- Official name: French: Centrale Hydroélectrique de Mugere
- Country: Burundi
- Location: Bujumbura Rural Province
- Coordinates: 3°29′28″S 29°24′53″E﻿ / ﻿3.49102°S 29.414786°E
- Purpose: Power
- Owner: REGIDESO Burundi

Power Station
- Turbines: 4 x 2 MW
- Installed capacity: 8 megawatts (11,000 hp)
- Annual generation: 40 GWh

= Mugere Hydroelectric Power Station =

Power station in Burundi

MugereHydroelectric Power Station (Centrale Hydroélectrique de Mugere) is an 8 MW run-of-the-river hydroelectric power station in the Bujumbura Rural Province of Burundi.

==Location==

The 8 MW Mugere Hydroelectric Power Station is in the Commune of Kabezi, Bujumbura Rural Province.
It is along the Mugere River.
The plant is south of Bujumbura.
It contains four 2-MW units.
It delivers 40 GWh per year.
The original purpose of the plant was to provide power to a Chinese textile mill and to Bujumbara.

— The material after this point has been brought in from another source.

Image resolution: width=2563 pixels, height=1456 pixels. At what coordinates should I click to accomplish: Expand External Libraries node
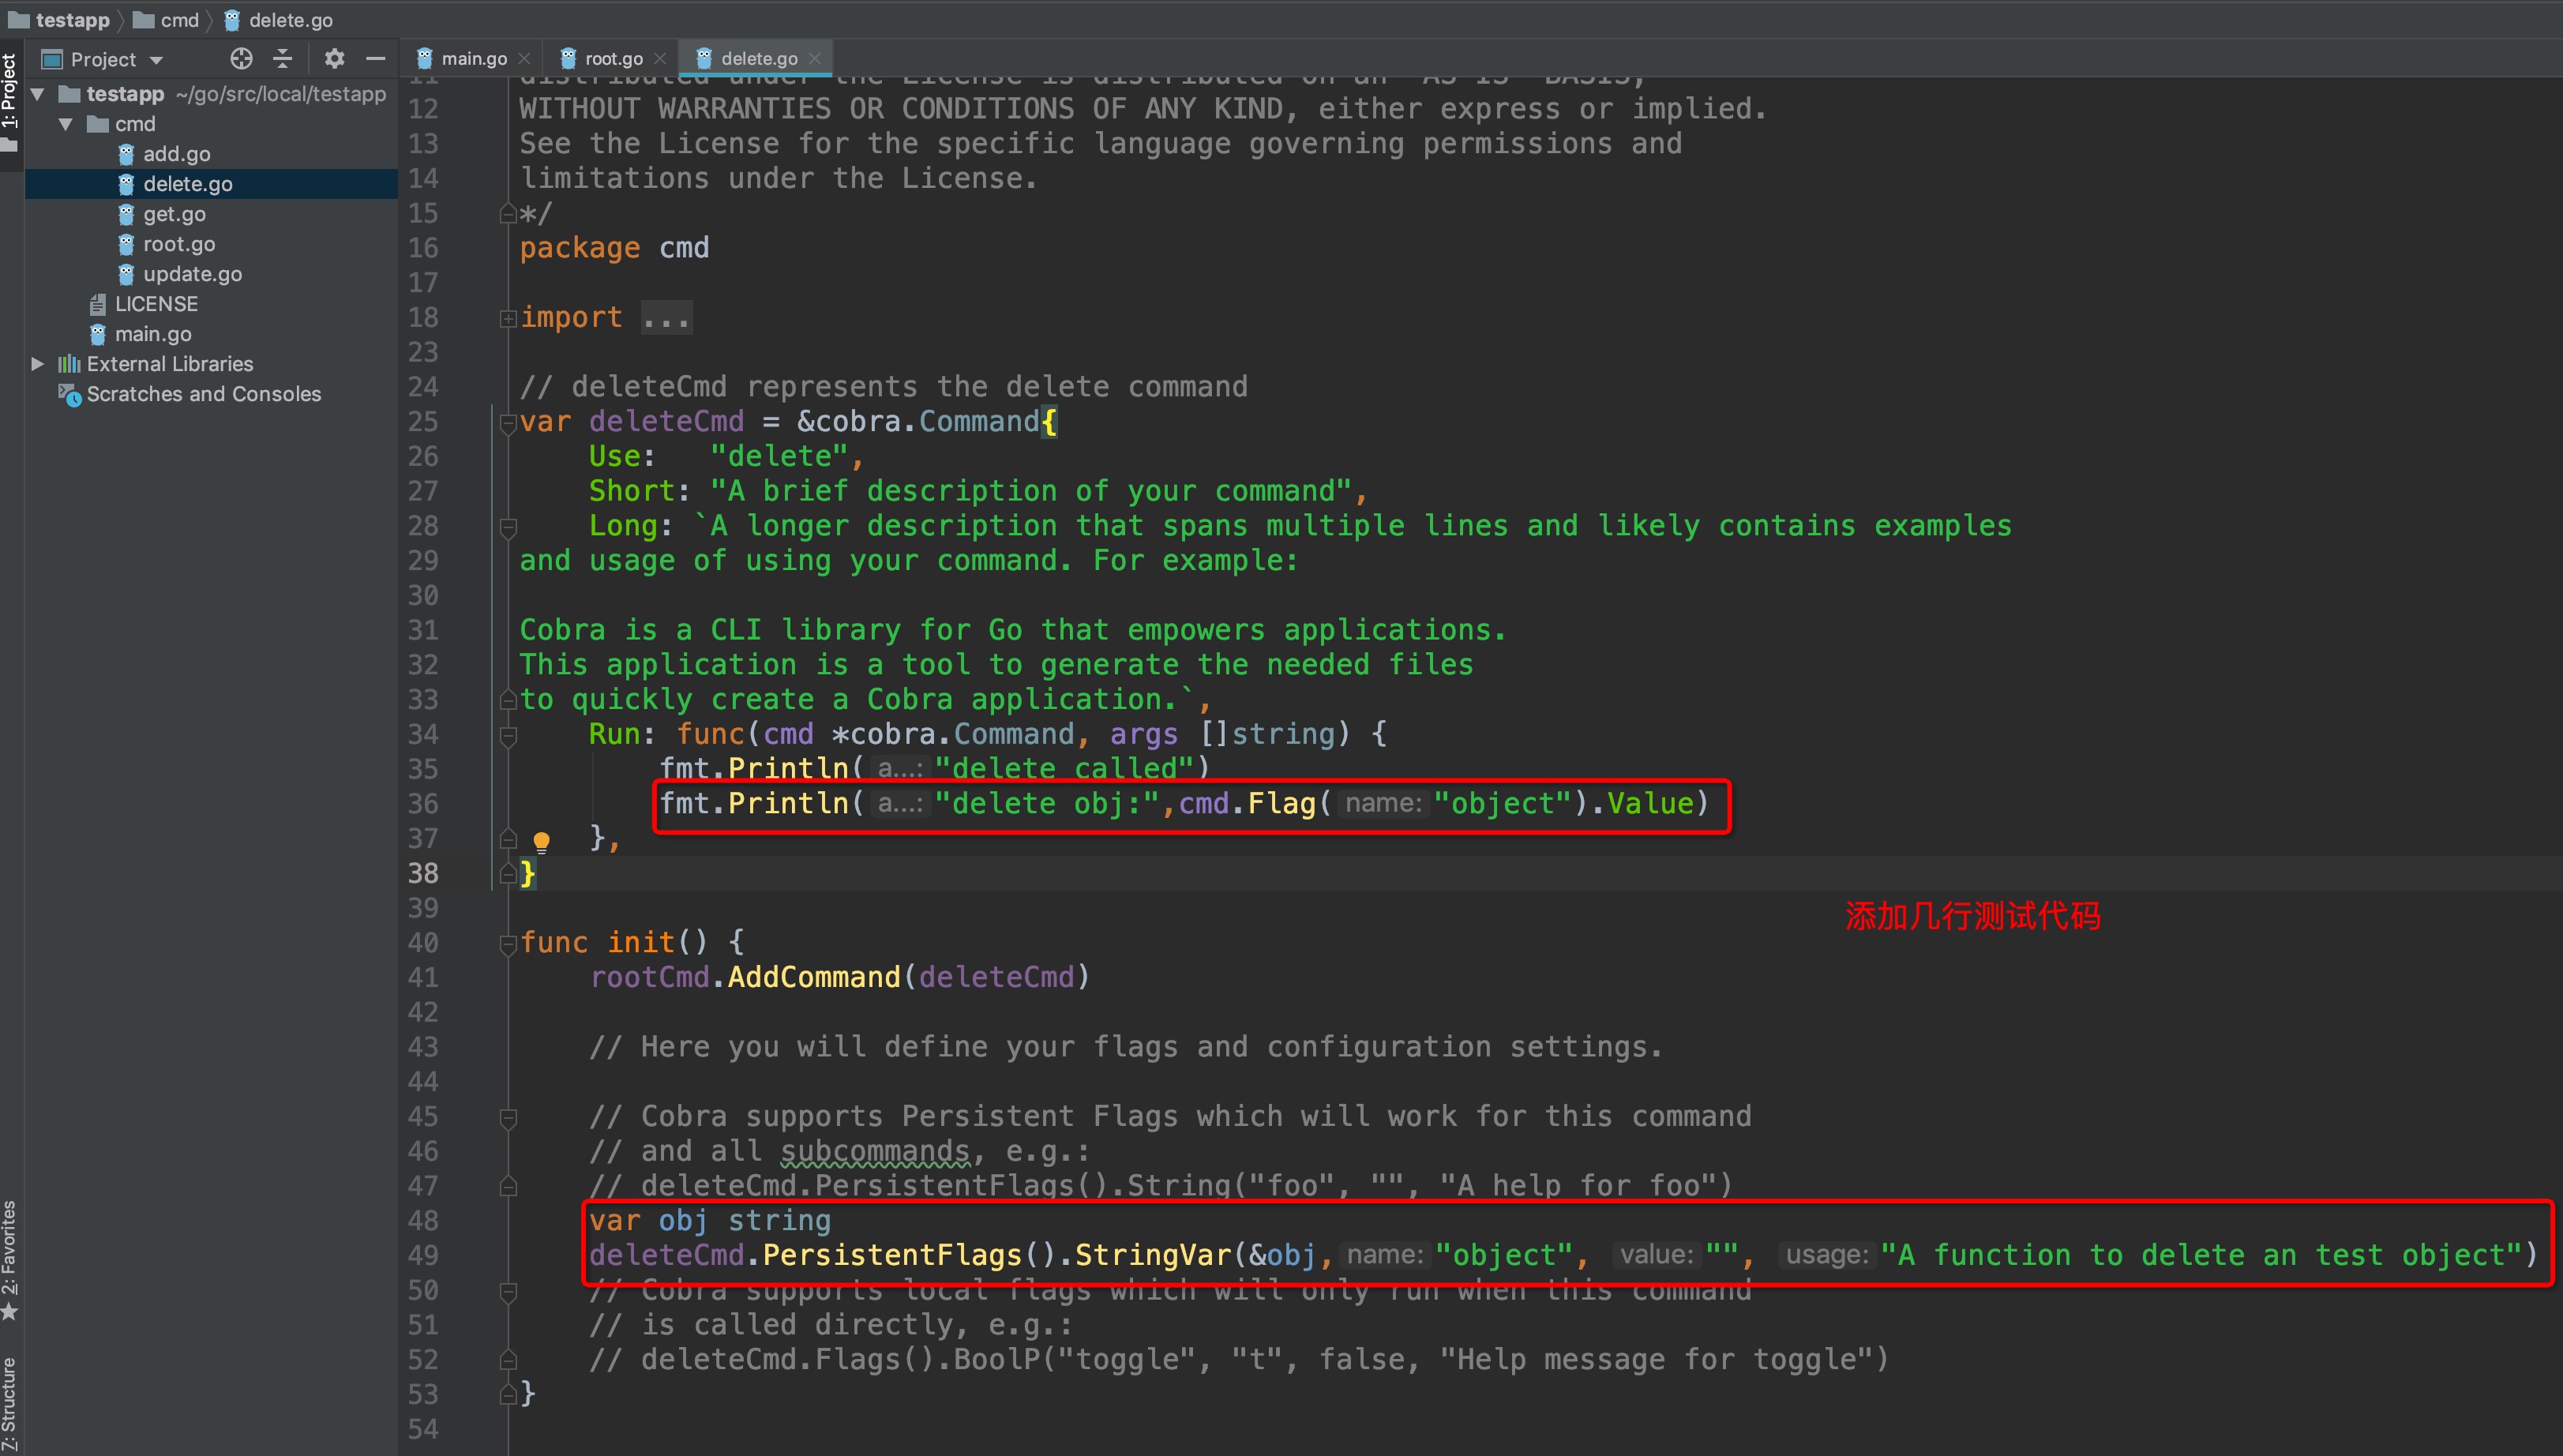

==Construction and rehabilitation==

The Mugere plant was the first hydroelectric plant in Burundi.
The government of China financed its original construction in the late 1970s and early 1980s.
It was commissioned in 1982.
A 35 kV line was built in 1982 linking the Mugere hydroelectric plant to Bujumbura.

Successive rehabilitation projects were undertaken with Chinese financing in 1987, 1993, 2000 and 2009–2010.
The 2009–2010 project was undertaken by Hebei Hydraulic Engineering Bureau, China First Highway Engineering Company and China Road and Bridge Corporation, and was handed over on November 15, 2010.

As of 2010 the power station provided almost 30% of the electricity supplied to the city of Bujumbura, and 40% of the hydroelectric capacity of the state-owned water and power utility Regideso, Burundi.
The output of the Mugere hydroelectric generating station drops considerably in the dry season since it has no reservoir to store water, but relies on the river flow.